How many of you had your Christmas decorations put away before Santa made it back up the chimney? How many of you didn’t realize until October your decorations from last year were still up and just rode it out the save the effort? How often do you see a paragraph made up entirely of questions?

We still get a real tree because there is nothing like the aroma of a Douglas fir in full stank. If I live long enough, I’m sure our decorations will devolve into a stolen poinsettia with a candy cane stuck in the middle for good measure, but for now I want whatever we stick our ornaments and lights on to have been killed with a chainsaw.

While we all know Santa brings most of the toys at Christmas, he sometimes leaves the assembly of said toys to the parents. Anything beyond building a s’more is usually beyond my mechanical prowess, but a recent successful attempt at assembling a child’s tent/tunnel set had artificially inflated my confidence.

Tax Deduction No. 2 always wants to help out when anyone is vacuuming in our house, which is cute until she tries to vacuum the toilet. With this in mind, Santa brought her a toy version of a Dyson Ball vacuum. According to the instructions left by Santa, the Dyson assembly consisted of only two steps. Step 1: Attach handle to base of unit; Step 2: Insert four C batteries.

Upon reading the instructions, visions of sugar plums and getting to bed before midnight danced in my head.

Attaching the handle was a snap. Surely, inserting four C batteries wouldn’t be a problem.

Before I could insert the batteries, I’d have to remove a plastic cover that was held in place by 37 amoeba-sized screws. After the screws were removed, I started placing the batteries in the provided slot. The first three batteries were no problem; it was that fourth one that repeatedly caused the first three to spring from the slot in a rather violent manner.

At one point I asked The Wife — who was working on her own toy assemblage project — to hold down the three batteries while I tried to convince the fourth battery to join its brethren. With all four batteries finally in place I slid the aforementioned cover over the batteries and proceeded to re-install the 37 microscopic battery cover screws.

While in the process of tightening the 37th screw, I heard the batteries shift from within the demon instrument of suction. I wasn’t sure how batteries packed in tighter than a Kardashian’s butt girdle could have possibly broken loose, but they did.

An hour and 40 minutes later, the batteries were finally in their final resting place. I hit the big red button expecting to hear a whir, but all I could hear was a deafening quiet and the intense throb of blood that was pulsating through my ears.

I started retracing my steps over the previous year, wondering what I’d done to cause that obese burglar in the red suit to do this to me. I’d given what I could to charity and helped a few elderly people with their groceries. Sure, I may have snapped on a few people who felt the urge to unload their grievances with the paper on me while I was out in public with my children, but stitches rarely leave a mark these days.

Maybe he was paying me back for the time the cashier was too busy blathering on his phone to realize he’d undercharged me by $12. Nah, I’d imagine Santa would be down with that.

==================================================

> [Prompt 1]
Using the Christmas column, answer these:
(a) What kind of tree does the family get?
(b) How many screws held the battery cover in place?
(c) How long did it take before the batteries were in their final resting place?
The text and the records come from unrelated sources.

==================================================

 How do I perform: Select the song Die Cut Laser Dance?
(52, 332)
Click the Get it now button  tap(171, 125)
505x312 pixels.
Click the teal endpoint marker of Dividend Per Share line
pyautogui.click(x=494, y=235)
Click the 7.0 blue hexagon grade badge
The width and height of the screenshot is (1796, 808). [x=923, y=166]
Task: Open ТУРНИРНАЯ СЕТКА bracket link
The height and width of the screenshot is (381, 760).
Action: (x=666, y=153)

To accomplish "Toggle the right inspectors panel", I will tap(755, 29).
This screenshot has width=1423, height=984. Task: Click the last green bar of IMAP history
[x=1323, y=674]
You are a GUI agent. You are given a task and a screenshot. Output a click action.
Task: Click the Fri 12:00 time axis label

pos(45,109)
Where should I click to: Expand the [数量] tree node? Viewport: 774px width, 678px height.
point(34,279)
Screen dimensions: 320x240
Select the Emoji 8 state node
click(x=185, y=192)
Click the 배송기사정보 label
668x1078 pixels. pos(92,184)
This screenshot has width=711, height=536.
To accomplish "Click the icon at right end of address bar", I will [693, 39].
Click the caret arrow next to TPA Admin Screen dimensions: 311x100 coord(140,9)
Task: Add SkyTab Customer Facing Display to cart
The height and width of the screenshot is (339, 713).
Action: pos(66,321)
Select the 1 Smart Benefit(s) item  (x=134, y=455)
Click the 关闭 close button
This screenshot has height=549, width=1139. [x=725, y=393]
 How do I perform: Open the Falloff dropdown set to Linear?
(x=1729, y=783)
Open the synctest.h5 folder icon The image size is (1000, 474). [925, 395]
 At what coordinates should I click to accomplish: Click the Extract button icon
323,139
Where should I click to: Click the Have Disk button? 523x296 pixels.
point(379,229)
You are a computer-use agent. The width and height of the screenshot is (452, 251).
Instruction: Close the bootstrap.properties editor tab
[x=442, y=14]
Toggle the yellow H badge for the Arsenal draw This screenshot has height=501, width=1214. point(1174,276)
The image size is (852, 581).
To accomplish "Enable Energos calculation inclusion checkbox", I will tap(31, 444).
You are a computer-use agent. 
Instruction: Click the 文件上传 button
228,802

==================================================

> [Prompt 2]
In the records, swap "label" for "caption" and write out only everything from the line containing "Task: Open ТУРНИРНАЯ СЕТКА bracket link" down to the line containing "668x1078 pixels. pos(92,184)", with nothing else changed.

> [Final result 1]
(a) A real tree, a Douglas fir.
(b) 37 screws.
(c) An hour and 40 minutes.

> [Final result 2]
Task: Open ТУРНИРНАЯ СЕТКА bracket link
The height and width of the screenshot is (381, 760).
Action: (x=666, y=153)

To accomplish "Toggle the right inspectors panel", I will tap(755, 29).
This screenshot has width=1423, height=984. Task: Click the last green bar of IMAP history
[x=1323, y=674]
You are a GUI agent. You are given a task and a screenshot. Output a click action.
Task: Click the Fri 12:00 time axis caption

pos(45,109)
Where should I click to: Expand the [数量] tree node? Viewport: 774px width, 678px height.
point(34,279)
Screen dimensions: 320x240
Select the Emoji 8 state node
click(x=185, y=192)
Click the 배송기사정보 caption
668x1078 pixels. pos(92,184)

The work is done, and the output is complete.